A horas del inicio del debate en el Senado, el oficialismo incorporó modificaciones de último momento al proyecto de Reforma Laboral 2026 con el objetivo de consolidar apoyos y reducir resistencias tanto políticas como sindicales. Los cambios alcanzan puntos sensibles del texto original, entre ellos el Impuesto a las Ganancias, las licencias por enfermedad y la regulación de las fuerzas de seguridad.

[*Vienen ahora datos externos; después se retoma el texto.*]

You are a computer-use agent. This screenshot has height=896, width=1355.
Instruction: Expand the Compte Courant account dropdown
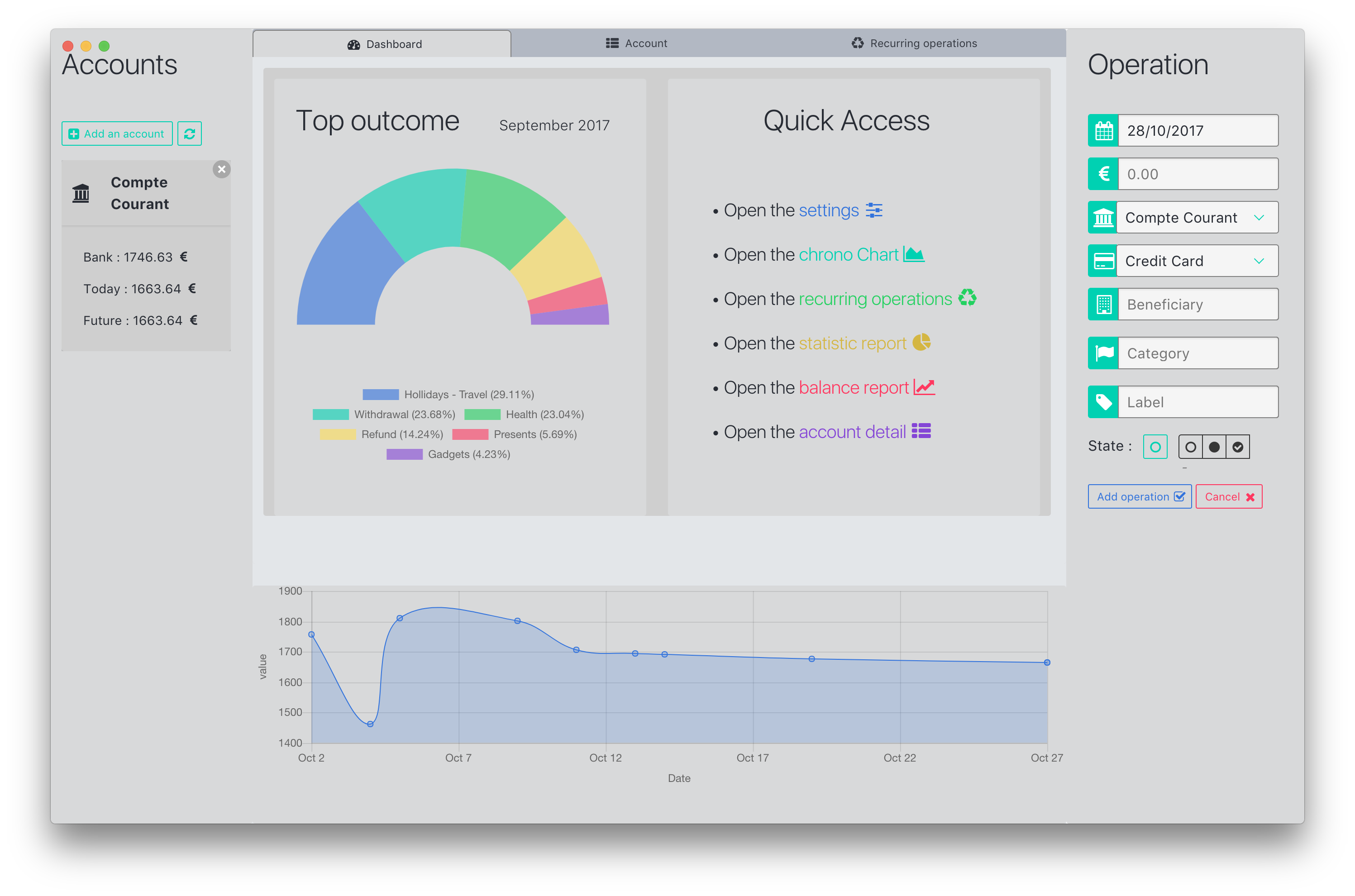click(x=1197, y=218)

Uno de los ajustes más relevantes fue la revisión del esquema vinculado al Impuesto a las Ganancias. Gobernadores de distintas provincias habían manifestado preocupación por el impacto fiscal que algunas modificaciones podían generar en la coparticipación. Frente a ese escenario, el Ejecutivo reformuló el capítulo correspondiente para evitar una merma en los recursos provinciales y garantizar respaldo en la Cámara Alta.

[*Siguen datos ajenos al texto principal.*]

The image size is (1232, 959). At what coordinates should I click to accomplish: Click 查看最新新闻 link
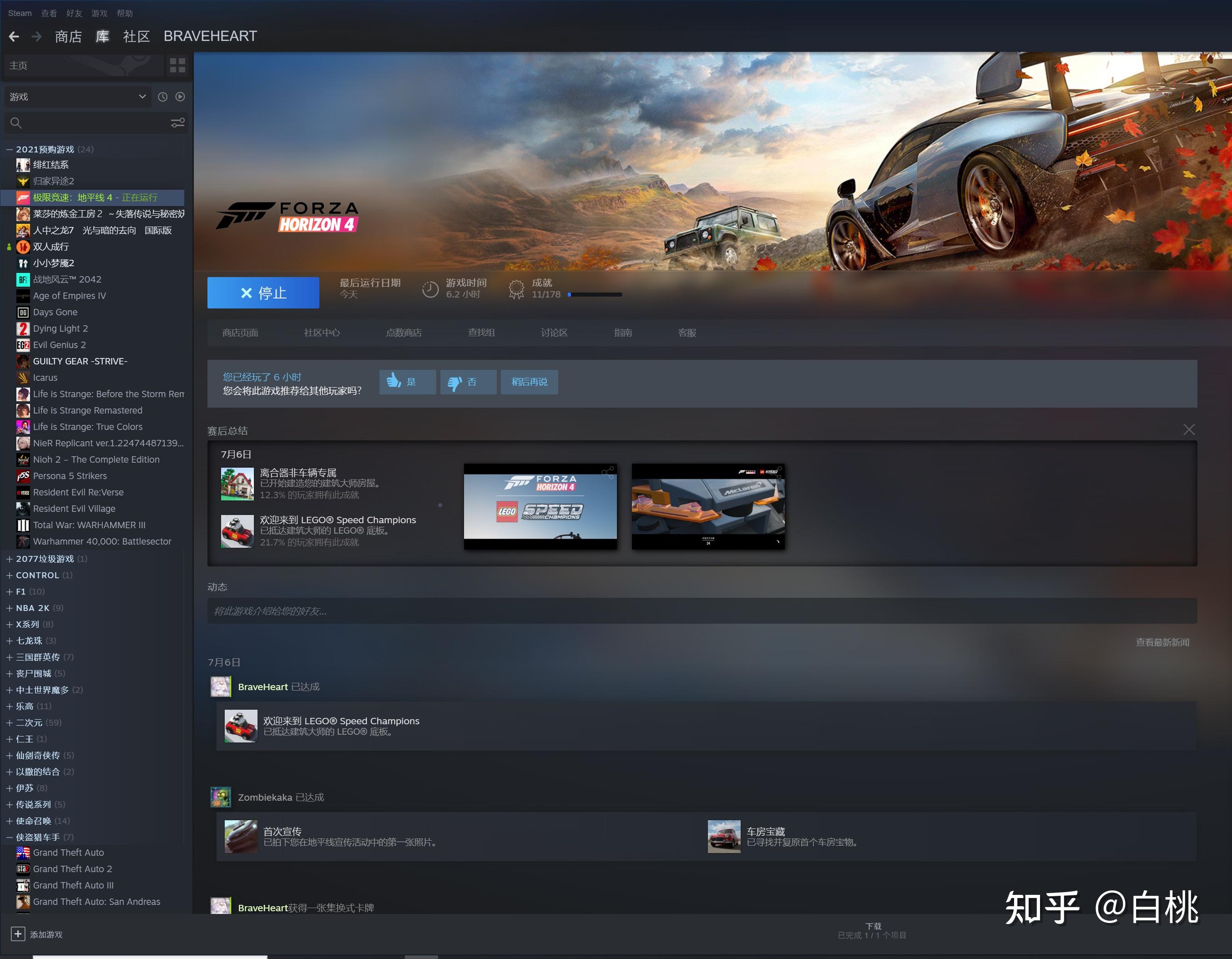coord(1162,642)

En el plano laboral, el proyecto redefine el régimen de licencias por enfermedad o accidentes no vinculados directamente con la tarea. El nuevo texto establece que, en determinados casos de enfermedades o lesiones ajenas a la actividad laboral, el trabajador percibirá el 50% de su salario durante el período de licencia. La medida generó debate inmediato, ya que sectores gremiales advierten que podría significar una reducción de derechos frente al esquema vigente. Desde el oficialismo sostienen que se trata de una diferenciación entre contingencias laborales y situaciones externas a la prestación de servicios.
Otro punto incorporado en las últimas horas refiere a las fuerzas de seguridad, en medio de recientes acuartelamientos registrados en Santa Fe y Rosario. El proyecto suma un apartado que obliga a garantizar la prestación plena del servicio, incluso en contextos de conflicto interno, con el argumento de asegurar la continuidad operativa y evitar vacíos en la cobertura de seguridad pública.
La reforma también mantiene otros ejes estructurales como cambios en aportes patronales, mecanismos de resolución de conflictos laborales y nuevas reglas para la contratación. El oficialismo busca avanzar con la aprobación en el Senado en una sesión que se anticipa extensa y marcada por fuertes cruces políticos.
El debate promete convertirse en uno de los más trascendentes del año legislativo, dado el impacto que la iniciativa podría tener sobre el mercado laboral, las cuentas públicas y el equilibrio entre derechos de los trabajadores y necesidades fiscales.